Frankfurt: For seven weeks, the classrooms at the Colegio Peruano Aleman Alexander von Humboldt in Peru's capital, Lima, have been empty of pupils. Normally, some 1,500 children and teenagers attend this bilingual and bicultural German school. But since the coronavirus pandemic broke out, the pupils have been seeing their teachers only via computer screen.
However, changing over to digital lessons has not been the biggest challenge facing this school in recent times: it is also in the grips of a financial emergency. "We were always in a very good position,” the chairwoman of the school association, Ann-Katrin Petersen, told DW. "But now, everything is getting shaky."
The school, known informally in German as the Humboldtschule, is one of 140 German schools abroad. Like every other German international school, it is run by a nonprofit support association. Some 70 per cent of the financing is covered by school fees, with the rest provided by the German federal and state governments, including in the form of teaching staff sent from Germany.
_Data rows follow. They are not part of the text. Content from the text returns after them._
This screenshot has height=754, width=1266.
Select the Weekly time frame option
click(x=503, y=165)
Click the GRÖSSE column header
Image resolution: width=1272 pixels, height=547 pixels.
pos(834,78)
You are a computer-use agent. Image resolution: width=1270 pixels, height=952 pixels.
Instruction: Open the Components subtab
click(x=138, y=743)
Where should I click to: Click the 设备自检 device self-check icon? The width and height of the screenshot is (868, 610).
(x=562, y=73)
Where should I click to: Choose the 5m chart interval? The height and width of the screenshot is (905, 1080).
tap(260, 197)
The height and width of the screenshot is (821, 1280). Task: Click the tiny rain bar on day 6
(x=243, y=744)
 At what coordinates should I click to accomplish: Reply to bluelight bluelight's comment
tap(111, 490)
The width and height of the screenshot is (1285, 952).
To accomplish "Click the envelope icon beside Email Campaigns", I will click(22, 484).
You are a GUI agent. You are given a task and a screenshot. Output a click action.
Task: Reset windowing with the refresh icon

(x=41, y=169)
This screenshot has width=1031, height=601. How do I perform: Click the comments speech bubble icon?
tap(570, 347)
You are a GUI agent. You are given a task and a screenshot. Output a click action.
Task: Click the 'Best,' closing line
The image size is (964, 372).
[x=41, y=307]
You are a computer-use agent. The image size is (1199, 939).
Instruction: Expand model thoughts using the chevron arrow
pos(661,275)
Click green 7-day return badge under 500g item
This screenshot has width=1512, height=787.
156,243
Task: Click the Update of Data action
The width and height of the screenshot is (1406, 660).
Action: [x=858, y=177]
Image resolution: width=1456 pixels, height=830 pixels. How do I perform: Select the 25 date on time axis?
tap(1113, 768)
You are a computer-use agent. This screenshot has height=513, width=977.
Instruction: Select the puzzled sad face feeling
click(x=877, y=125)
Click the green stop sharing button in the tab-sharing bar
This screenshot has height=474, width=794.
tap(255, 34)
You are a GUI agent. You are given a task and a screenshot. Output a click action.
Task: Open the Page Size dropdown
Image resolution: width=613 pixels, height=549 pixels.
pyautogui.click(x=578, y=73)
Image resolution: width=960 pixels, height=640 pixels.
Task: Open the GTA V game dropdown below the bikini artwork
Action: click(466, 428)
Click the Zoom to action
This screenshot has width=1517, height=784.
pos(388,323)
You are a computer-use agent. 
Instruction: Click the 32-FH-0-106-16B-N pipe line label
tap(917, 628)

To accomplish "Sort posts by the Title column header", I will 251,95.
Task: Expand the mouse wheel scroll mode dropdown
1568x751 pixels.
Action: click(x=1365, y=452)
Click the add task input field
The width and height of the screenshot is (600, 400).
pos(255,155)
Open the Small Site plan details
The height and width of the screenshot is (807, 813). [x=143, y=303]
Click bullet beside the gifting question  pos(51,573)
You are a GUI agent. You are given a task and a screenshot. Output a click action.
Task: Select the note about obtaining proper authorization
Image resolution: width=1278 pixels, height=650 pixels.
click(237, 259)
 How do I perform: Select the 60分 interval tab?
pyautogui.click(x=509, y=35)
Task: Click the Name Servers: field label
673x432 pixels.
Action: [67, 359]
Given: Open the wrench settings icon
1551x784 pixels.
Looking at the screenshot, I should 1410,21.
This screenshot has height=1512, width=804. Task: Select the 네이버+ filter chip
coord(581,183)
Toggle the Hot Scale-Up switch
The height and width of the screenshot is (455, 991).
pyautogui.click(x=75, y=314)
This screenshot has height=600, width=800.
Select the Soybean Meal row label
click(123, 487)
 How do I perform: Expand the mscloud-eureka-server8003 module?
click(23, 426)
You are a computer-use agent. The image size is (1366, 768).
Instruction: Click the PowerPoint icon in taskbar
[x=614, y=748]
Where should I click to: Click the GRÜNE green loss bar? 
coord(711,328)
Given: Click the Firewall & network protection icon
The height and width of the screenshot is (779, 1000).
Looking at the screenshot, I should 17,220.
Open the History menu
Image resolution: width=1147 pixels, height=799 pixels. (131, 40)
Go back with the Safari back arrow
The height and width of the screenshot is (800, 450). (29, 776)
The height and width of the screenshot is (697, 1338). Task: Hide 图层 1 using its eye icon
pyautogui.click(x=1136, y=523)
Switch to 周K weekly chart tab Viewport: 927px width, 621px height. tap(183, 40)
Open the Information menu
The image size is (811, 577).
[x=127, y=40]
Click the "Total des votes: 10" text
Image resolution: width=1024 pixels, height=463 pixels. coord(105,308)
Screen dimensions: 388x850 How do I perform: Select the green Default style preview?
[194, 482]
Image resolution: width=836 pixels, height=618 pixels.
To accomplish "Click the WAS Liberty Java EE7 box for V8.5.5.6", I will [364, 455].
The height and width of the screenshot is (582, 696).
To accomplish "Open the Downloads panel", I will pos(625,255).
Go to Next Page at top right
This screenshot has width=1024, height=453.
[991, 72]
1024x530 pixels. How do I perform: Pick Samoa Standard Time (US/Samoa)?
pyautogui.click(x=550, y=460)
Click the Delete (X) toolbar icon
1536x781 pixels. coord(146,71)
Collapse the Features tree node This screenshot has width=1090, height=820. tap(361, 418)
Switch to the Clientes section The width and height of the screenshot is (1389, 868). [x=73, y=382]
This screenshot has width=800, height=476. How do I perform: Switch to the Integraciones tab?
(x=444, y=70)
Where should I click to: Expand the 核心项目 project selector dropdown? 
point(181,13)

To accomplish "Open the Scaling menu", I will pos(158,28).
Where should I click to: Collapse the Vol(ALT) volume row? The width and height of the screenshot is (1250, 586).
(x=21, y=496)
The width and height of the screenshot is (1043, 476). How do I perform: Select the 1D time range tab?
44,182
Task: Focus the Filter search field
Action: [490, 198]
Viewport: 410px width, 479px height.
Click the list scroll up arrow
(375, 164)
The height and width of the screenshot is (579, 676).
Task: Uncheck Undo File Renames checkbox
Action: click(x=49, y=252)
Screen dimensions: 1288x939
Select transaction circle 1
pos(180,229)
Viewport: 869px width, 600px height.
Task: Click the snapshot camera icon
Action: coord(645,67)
"The pandemic has meant that almost all the schools have fallen into an awkward financial situation," Dr Peter Fornell, the chairman of the World Association of German Schools Abroad (WDA), told DW. He said the schools were reliant on the parents paying the school fees, but that many families had themselves suffered financial losses and could no longer afford the money. Ann-Katrin Petersen, in her turn, complains that "the payment morale of many parents is very bad — even in the case of families that actually have the money." Politicians and parents are now calling for a fee reduction because the lessons are only taking place digitally, she says.
But she points out that there is a problem with this: Overhead costs still have to be covered and teachers have to be paid. "We are a private school but not run for profit. All the money goes directly to the school," she says, adding that the school has few financial reserves to draw on.
A survey carried out by the WDA indicates how serious things are for many German international schools. Altogether 105 school support associations were asked about the current situation during the coronavirus pandemic. According to the survey, 64 associations feel their schools are critically endangered, while almost three-quarters expect pupil numbers to drop.
Almost all schools fear a negative impact on their financial situation. "We need immediate aid from the German state if the schools aren't to collapse," Fornell says, adding that it should be made easier for the international schools to receive loans.
The chairs and head of all the German international schools will discuss exactly what kind of quick support the schools could receive at a web conference in the coming week. Members of the German Parliament (Bundestag) and the minister of state responsible for the international schools, Michelle Müntefering, will also take part in the debate.
Fornell expects German politicians to give their support. As recently as November, the Bundestag decided to boost German schools abroad as a central element of international cultural and education policy.
The support association of the Humboldtschule in Lima also hopes it will receive quick aid from Germany. "Otherwise, we soon won't be able to pay our teaching staff anymore," Ann-Katrin Petersen says.
An end to the emergency situation in Peru is not yet in sight. Very strict lockdown measures have been in force in the South American country for weeks, but the rate of infection continues to climb. For this reason, schools are to open again in December at the earliest.